Revenant à Elvis Presley, Baz Luhrmann a livré l’une des clés du King en soulignant que «c’était quelqu’un d’éminemment spirituel, c’est pour cette raison que son grand amour musical a toujours été, au-dessus de n’importe quel autre genre, le gospel».
Et pour le réalisateur de productions désormais classiques comme «Moulin Rouge» ou «Roméo et Juliette», «Elvis se réinventait constamment parce qu’il était toujours à la recherche de lui-même. Il est né dans un milieu plus que modeste, a toujours eu honte que son père ait fait de la prison.
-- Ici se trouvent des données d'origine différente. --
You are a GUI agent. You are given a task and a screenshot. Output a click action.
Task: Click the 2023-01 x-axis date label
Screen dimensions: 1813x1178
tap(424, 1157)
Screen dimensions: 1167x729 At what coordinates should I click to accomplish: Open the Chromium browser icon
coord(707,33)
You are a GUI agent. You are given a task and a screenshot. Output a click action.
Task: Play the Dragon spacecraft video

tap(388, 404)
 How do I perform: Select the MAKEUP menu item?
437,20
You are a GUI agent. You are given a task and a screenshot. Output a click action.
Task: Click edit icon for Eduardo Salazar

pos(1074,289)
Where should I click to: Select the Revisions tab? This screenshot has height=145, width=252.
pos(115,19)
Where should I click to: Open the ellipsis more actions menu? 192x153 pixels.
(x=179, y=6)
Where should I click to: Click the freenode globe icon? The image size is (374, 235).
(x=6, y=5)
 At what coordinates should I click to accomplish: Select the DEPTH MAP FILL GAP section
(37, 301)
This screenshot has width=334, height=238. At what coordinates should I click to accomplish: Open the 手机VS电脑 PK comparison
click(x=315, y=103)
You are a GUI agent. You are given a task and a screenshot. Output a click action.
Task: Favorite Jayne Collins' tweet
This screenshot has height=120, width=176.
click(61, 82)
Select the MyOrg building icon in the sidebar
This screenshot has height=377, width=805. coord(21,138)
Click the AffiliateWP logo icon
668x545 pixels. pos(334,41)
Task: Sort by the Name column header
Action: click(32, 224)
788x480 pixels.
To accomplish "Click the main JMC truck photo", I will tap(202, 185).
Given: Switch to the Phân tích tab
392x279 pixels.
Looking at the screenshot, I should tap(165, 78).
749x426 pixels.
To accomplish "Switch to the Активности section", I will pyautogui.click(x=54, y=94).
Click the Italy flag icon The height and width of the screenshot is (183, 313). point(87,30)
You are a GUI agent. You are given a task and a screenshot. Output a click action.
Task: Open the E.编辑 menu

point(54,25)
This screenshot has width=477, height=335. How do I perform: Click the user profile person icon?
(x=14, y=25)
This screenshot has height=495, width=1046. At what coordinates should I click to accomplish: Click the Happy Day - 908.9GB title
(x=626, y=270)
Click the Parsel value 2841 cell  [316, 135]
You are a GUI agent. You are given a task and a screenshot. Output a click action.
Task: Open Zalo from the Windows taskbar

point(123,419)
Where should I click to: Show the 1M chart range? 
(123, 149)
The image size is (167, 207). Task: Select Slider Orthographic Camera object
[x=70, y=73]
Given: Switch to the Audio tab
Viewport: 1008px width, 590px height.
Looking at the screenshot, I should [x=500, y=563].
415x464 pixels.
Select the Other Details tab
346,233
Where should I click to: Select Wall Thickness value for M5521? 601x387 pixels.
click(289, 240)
Il a toujours éprouvé un grand vide, vide qu’il a tenté de combler en créant le personnage d’Elvis Presley.»
«Elvis» fait chanter et se trémousser le grand écran dès le 24 juin.
Austin Butler: faire revivre Elvis
«Je voulais absorber le plus d’informations possible sur Elvis et, heureusement, il y en a une quantité infinie», a immédiatement dit l’acteur qui s’est préparé à ce rôle pendant trois ans. Car, avant d’incarner le King, Austin Butler était connu pour une apparition rapide dans le «Il était une fois à Hollywood» de Quentin Tarantino. En entendant parler des auditions, il a fait connaître son intérêt, Denzel Washington s’est porté garant de lui puisqu’ils avaient tous deux été de la production «The Iceman Cometh» à Broadway en 2018 et il a chanté pour Baz Luhrmann.
L’acteur de 30 ans l’a avoué sans ambages: «La chose la plus difficile dans ce rôle est qu’Elvis est une icône. Il a été, soit élevé au rang de dieu, soit au rang de wallpaper de la société. C’est pour cette raison que je voulais trouver son humanité et trouver un chemin à l’intérieur de sa psyché.» Austin Butler n’a, par contre, pas fait de compromis sur le fait de jouer Elvis «avec spontanéité», un équilibre complexe à trouver en raison de la nature même du personnage devenu légendaire de son vivant. «Je ne voulais tomber dans aucun des pièges de la caricature», a-t-il insisté.
Olivia DeJonge devient Priscilla
Olivia DeJonge ne savait pas grand-chose de Priscilla lorsqu’elle a été choisie pour incarner l’épouse puis la veuve du King.
«Je connaissais la photo d’eux deux à leur mariage. Dès que j’ai décroché le rôle, j’ai lu, écouté et visionné tout ce que je pouvais sur elle. Et j’ai parlé à toutes les personnes possibles. Trop souvent, lorsqu’on pense à Priscilla, on ne voit que sa beauté. Mais dans son livre, elle mentionne un homme un peu fou qui campait devant sa maison et indique qu’elle était prête à sortir et à lui sauter dessus, à se battre. Quelle incroyable dichotomie que cette femme! Une incroyable beauté qui n’avait pas peur de faire le coup de poing si cela était nécessaire.»
Depuis l’entrevue, la principale intéressée a vu «Elvis» et n’a eu que des commentaires élogieux. Signe que l’Australienne a su saisir l’essence de Priscilla.